| Task objective |
Going through the data, count each line that has the word "next". Reply with the total and nothing more.

*** Records provided ***

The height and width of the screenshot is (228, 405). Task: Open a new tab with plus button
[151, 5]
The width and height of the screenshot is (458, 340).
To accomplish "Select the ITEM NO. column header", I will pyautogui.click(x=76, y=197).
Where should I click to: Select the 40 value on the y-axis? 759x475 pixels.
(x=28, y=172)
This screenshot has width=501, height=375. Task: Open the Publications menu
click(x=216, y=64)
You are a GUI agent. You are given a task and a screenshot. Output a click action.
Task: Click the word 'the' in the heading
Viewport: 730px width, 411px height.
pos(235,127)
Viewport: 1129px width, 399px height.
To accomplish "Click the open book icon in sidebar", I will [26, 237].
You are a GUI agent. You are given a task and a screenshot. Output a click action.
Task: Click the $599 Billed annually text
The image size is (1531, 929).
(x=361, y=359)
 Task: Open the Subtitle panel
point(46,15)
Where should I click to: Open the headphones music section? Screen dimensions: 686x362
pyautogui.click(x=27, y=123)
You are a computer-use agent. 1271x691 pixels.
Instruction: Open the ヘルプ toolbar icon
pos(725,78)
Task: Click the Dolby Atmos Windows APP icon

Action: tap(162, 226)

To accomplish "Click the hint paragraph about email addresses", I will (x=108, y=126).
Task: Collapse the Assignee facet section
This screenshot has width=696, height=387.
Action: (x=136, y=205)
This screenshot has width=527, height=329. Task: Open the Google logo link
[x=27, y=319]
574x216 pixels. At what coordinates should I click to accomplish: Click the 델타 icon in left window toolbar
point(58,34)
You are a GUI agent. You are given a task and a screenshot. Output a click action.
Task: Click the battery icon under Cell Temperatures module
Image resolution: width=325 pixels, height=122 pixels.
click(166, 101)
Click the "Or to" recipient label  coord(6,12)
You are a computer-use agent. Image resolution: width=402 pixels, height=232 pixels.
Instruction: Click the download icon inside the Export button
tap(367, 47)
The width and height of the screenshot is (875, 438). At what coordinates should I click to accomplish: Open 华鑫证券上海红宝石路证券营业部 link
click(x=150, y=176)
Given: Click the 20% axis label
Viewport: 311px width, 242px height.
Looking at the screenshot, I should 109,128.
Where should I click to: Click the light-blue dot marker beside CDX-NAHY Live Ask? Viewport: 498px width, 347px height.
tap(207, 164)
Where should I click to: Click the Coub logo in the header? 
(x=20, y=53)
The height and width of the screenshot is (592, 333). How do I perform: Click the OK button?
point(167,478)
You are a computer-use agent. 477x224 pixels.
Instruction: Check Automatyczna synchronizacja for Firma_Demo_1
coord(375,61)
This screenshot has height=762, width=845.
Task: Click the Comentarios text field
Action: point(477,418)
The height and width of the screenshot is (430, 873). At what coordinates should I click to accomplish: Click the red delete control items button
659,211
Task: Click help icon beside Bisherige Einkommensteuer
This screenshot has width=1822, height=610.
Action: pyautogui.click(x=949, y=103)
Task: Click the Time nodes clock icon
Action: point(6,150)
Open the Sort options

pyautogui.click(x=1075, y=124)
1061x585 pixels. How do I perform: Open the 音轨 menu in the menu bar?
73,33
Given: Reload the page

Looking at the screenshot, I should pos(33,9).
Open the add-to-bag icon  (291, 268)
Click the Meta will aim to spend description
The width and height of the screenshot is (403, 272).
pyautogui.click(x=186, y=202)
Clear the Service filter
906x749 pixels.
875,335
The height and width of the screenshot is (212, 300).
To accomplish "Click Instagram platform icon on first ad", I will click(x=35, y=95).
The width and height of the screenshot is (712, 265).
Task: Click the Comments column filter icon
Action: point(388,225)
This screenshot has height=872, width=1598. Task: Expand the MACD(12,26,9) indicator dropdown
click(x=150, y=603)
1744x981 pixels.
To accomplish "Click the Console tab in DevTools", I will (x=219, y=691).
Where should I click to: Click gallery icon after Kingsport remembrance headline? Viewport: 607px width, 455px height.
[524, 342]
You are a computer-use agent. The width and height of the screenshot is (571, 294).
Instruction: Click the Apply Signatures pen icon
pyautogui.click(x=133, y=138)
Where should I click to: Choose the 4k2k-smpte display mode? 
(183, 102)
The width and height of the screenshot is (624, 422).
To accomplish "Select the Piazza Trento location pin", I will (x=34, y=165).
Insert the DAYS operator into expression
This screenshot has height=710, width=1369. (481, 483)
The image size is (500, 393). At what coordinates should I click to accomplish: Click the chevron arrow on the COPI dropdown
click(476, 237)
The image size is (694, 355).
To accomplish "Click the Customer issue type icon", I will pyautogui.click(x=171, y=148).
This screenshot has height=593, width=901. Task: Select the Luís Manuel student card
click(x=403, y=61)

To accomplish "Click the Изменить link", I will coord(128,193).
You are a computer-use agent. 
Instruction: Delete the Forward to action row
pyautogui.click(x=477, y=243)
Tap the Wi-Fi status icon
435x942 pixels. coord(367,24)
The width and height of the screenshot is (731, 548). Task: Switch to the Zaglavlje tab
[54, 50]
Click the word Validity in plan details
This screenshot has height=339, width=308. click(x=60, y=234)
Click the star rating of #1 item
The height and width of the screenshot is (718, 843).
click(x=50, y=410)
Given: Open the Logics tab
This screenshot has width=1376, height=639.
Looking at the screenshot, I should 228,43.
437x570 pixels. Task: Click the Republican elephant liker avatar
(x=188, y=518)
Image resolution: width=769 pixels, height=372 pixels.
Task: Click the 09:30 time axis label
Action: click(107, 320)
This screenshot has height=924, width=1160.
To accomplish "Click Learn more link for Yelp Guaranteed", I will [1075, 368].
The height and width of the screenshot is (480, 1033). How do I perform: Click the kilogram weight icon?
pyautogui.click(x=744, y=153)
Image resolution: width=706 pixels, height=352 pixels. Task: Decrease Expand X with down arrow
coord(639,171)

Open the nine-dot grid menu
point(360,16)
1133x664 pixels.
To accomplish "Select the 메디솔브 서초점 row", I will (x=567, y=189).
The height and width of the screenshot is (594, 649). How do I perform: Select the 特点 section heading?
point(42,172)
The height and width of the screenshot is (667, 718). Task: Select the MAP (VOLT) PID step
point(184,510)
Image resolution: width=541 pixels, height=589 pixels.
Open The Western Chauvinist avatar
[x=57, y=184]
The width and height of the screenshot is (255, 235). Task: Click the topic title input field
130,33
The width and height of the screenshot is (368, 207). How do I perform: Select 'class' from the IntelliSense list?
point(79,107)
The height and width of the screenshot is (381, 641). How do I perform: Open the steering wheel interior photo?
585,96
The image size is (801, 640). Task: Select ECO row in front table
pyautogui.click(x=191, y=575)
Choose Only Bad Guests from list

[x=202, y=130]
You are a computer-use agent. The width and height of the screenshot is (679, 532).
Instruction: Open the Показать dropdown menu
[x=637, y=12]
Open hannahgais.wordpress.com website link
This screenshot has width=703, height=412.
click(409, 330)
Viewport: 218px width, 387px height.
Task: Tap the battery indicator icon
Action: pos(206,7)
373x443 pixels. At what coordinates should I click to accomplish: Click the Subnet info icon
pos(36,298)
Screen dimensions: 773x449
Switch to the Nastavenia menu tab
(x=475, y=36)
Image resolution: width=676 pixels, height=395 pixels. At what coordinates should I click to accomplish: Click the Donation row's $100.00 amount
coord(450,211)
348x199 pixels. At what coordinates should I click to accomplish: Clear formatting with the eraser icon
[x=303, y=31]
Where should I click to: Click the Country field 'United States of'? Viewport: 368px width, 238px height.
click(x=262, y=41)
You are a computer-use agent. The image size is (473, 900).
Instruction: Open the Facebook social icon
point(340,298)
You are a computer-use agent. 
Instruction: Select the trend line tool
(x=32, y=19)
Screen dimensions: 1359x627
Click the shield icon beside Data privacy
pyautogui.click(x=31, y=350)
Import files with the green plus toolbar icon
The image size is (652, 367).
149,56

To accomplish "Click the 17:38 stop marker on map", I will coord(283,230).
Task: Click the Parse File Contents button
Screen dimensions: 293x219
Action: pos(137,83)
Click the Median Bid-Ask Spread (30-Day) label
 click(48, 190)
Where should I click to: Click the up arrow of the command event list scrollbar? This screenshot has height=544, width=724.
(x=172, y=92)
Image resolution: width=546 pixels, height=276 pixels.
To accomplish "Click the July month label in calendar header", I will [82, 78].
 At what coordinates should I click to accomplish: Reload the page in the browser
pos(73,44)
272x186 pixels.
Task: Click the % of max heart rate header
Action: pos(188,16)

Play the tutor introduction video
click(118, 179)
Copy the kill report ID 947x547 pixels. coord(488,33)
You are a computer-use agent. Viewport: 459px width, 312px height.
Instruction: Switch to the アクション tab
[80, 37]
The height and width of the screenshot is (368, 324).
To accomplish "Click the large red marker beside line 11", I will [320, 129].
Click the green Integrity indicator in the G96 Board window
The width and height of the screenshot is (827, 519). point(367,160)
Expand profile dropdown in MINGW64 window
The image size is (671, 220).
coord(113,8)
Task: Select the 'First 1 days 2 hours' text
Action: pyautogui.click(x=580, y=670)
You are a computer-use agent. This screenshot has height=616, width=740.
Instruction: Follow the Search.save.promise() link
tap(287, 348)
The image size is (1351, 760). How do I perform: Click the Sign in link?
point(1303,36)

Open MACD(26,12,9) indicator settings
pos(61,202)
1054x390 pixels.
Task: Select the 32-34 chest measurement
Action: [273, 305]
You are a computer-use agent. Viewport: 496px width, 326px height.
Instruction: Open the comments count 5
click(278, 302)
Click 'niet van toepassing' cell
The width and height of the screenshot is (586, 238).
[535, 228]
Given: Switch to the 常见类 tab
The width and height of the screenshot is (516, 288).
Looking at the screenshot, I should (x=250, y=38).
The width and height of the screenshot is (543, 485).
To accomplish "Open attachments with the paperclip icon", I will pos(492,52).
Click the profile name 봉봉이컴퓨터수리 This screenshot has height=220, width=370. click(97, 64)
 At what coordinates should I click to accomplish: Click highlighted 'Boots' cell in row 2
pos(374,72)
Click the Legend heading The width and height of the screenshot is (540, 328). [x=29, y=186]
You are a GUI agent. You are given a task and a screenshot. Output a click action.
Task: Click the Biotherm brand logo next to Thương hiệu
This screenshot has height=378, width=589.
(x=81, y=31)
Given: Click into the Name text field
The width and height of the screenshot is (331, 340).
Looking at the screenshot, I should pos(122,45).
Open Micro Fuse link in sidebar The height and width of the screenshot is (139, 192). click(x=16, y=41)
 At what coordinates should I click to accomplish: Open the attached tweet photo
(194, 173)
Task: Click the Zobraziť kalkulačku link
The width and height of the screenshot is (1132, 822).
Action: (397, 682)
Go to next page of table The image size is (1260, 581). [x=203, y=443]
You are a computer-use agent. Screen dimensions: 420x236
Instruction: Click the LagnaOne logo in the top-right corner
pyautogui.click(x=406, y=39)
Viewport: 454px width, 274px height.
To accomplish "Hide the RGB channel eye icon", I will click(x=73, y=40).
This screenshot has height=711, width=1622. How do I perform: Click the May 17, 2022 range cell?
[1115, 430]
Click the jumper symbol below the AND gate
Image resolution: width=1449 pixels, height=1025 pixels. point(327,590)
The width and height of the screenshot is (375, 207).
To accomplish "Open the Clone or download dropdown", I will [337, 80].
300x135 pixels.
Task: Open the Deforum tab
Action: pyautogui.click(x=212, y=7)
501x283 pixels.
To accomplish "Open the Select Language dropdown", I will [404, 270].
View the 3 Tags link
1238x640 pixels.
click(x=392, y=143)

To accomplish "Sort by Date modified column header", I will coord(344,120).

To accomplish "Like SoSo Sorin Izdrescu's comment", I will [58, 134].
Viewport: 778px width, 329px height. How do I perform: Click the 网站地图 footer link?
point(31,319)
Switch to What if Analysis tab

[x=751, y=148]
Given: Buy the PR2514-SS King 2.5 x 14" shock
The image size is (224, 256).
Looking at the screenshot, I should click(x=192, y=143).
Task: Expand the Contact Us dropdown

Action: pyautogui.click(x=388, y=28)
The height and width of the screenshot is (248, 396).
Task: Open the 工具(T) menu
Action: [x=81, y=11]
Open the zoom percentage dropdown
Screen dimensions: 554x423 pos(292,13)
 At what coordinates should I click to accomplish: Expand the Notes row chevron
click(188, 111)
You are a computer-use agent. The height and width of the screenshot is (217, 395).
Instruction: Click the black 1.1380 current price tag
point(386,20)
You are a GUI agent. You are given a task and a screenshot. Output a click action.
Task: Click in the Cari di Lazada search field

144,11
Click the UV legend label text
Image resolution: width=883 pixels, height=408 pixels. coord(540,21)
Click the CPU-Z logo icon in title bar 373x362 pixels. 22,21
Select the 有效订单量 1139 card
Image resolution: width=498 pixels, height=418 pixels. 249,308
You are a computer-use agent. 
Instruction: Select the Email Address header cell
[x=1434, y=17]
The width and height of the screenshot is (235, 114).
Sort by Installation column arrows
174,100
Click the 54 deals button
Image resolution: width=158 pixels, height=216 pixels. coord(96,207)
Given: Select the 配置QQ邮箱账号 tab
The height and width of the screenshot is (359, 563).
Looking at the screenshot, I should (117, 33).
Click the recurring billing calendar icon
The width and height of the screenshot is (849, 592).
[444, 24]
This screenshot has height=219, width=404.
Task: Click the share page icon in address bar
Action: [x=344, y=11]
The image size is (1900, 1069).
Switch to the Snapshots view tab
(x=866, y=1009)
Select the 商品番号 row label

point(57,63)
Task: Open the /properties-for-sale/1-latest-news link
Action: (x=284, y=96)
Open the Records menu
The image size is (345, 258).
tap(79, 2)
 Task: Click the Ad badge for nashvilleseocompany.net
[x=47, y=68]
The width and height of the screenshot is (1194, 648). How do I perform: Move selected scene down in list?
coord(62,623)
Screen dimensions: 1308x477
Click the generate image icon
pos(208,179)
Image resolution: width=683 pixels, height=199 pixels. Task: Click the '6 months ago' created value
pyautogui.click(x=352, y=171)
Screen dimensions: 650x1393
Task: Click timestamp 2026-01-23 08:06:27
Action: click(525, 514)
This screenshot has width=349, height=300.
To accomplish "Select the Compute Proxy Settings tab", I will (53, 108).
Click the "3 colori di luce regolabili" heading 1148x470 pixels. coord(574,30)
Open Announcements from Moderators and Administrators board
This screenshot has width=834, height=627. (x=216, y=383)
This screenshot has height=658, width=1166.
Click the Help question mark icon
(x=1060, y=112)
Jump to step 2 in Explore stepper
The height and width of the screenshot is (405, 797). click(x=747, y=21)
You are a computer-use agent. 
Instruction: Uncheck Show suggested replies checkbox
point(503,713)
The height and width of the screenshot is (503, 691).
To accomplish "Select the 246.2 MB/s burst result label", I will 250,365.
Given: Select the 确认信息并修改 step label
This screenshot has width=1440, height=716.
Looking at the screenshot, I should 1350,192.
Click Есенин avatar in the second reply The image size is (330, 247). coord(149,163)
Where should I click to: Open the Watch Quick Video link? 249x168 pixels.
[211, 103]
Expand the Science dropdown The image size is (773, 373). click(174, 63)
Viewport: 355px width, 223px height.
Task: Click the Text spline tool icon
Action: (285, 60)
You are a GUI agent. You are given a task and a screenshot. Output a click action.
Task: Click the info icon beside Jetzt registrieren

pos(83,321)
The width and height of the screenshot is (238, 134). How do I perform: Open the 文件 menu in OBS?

*** End of Records provided ***

| Output of the task |
2